The best American survey to date, posted early this month by JAMA and led by McGinty, administered a standard, widely studied psychiatric questionnaire online to a nationally representative sample of 1,468 adults. It found that 14% of people had high levels of psychological distress, compared with an average of 4% during the pre-COVID era. It found little difference in respondents’ feelings of loneliness, compared to averages before the pandemic.
“The longer people experience these levels of psychological distress, the more likely they are to present with a diagnosis that would benefit from treatment,” McGinty said in a phone interview. “But the question of whether that’s really going to happen is an open one.

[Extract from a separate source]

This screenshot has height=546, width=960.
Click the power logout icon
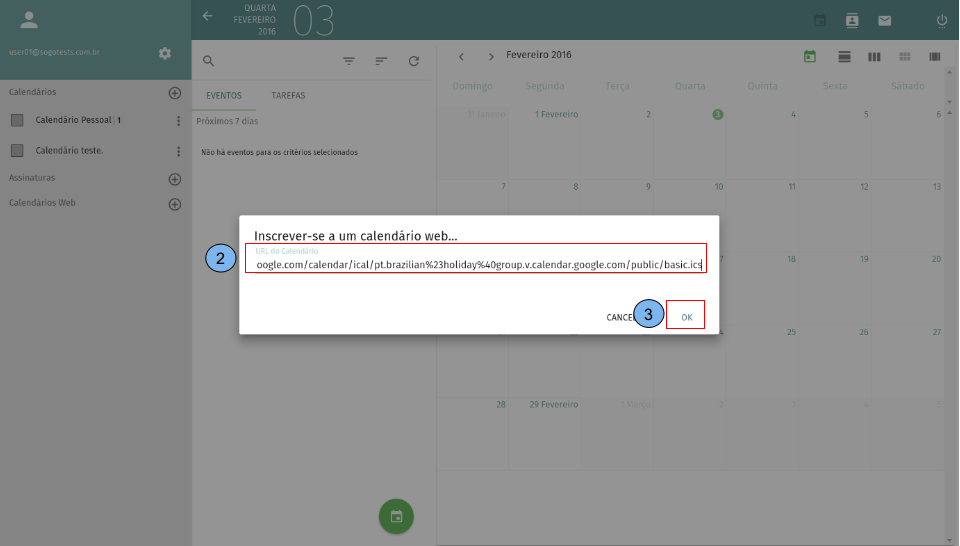[941, 20]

We did this in early April, right as the shutdown and stay-at-home orders were implemented, when people were experiencing all this for the first time. One might hypothesize that the stress has eased, we’ve gotten more used to this and the world has opened up a bit.”
McGinty and her collaborators plan to conduct another such survey later this summer, she said, and possibly one in the fall, to see whether levels of psychological distress change as the epidemic changes shape through the year.

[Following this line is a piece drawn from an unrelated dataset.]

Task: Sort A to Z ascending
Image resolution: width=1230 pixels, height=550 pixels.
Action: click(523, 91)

The fear of infection and disruptions caused by the coronavirus, without question, have intensified the distress of many individuals, especially those who have lost regular access to care as a result, or who had preexisting dread of infections — from obsessive-compulsive disorder, for example.
“In my mind, since this started, there’s nowhere that’s clean,” said Naomi, a doctor in New York City who has a diagnosis of OCD; she asked that her last name be omitted for privacy. “It was like a complete meltdown for me, because being a doctor, I know so much about pathogens and what can so easily happen.”

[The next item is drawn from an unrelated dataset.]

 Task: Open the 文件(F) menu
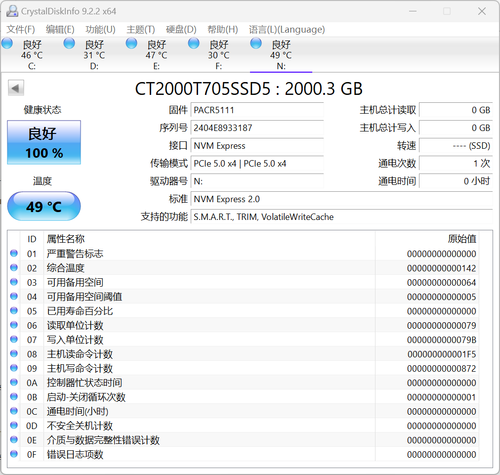[x=21, y=30]
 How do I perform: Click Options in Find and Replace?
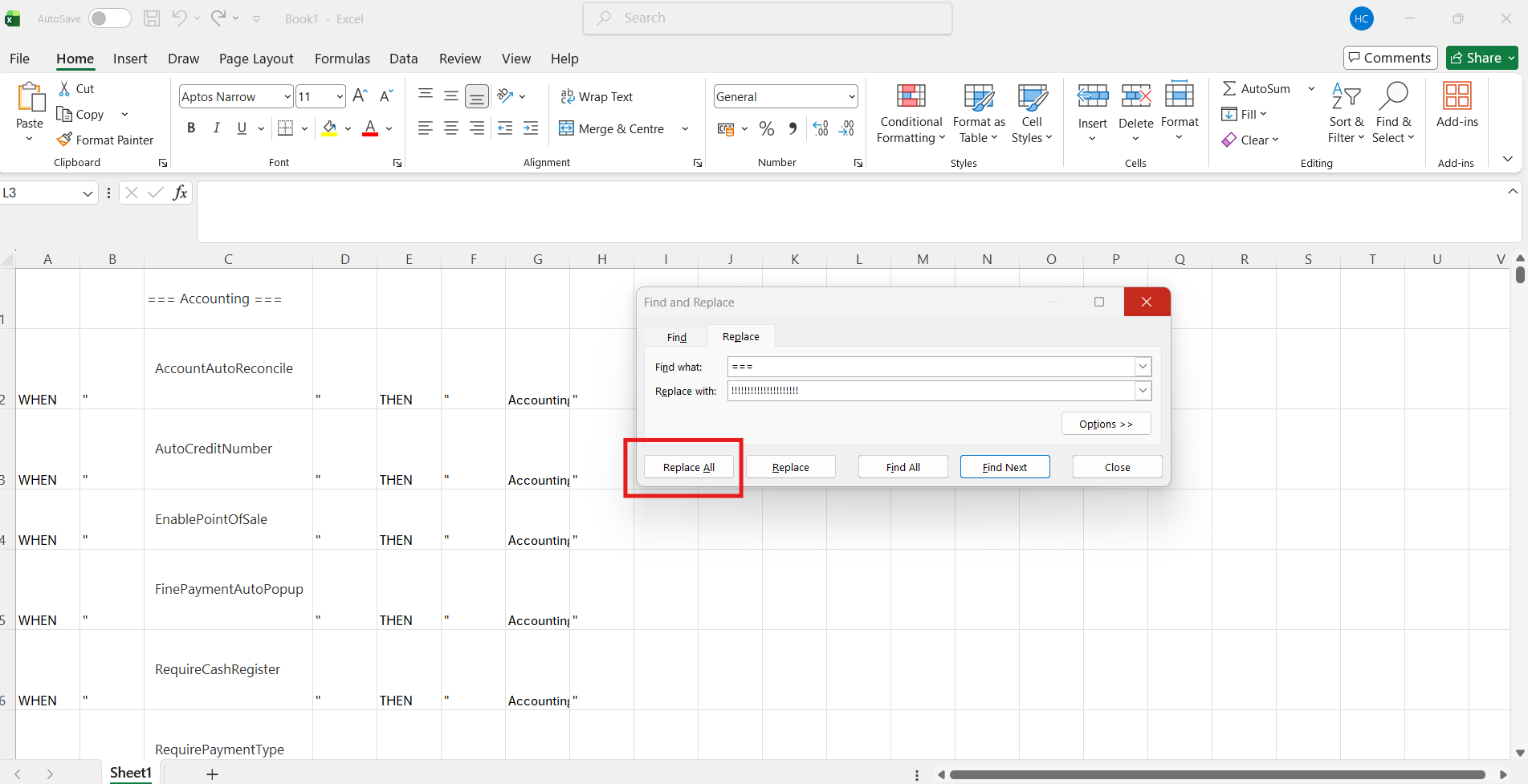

But when it comes to collective trauma of the chronic, disabling kind, many experts remain skeptical. Studies done in the wake of hurricanes, earthquakes and floods find that no more than 10% of people develop such prolonged reactions — and those are the people directly and intimately hit by the destruction. The other 90% pick up the pieces, and in time the nightmares and surges of panic recede.
Living through a pandemic is nothing like surviving a natural catastrophe such as those: It is less visible, less predictable, a creeping threat rather than flying debris — a marathon, psychologically, rather than a sprint to safety. A wave of new mental health disorders may indeed be on the way, especially if COVID-19 cases explode again late in the year, or the economic downturn deepens.
But the evidence so far says nothing persuasive about whether it will be a tsunami or a ripple.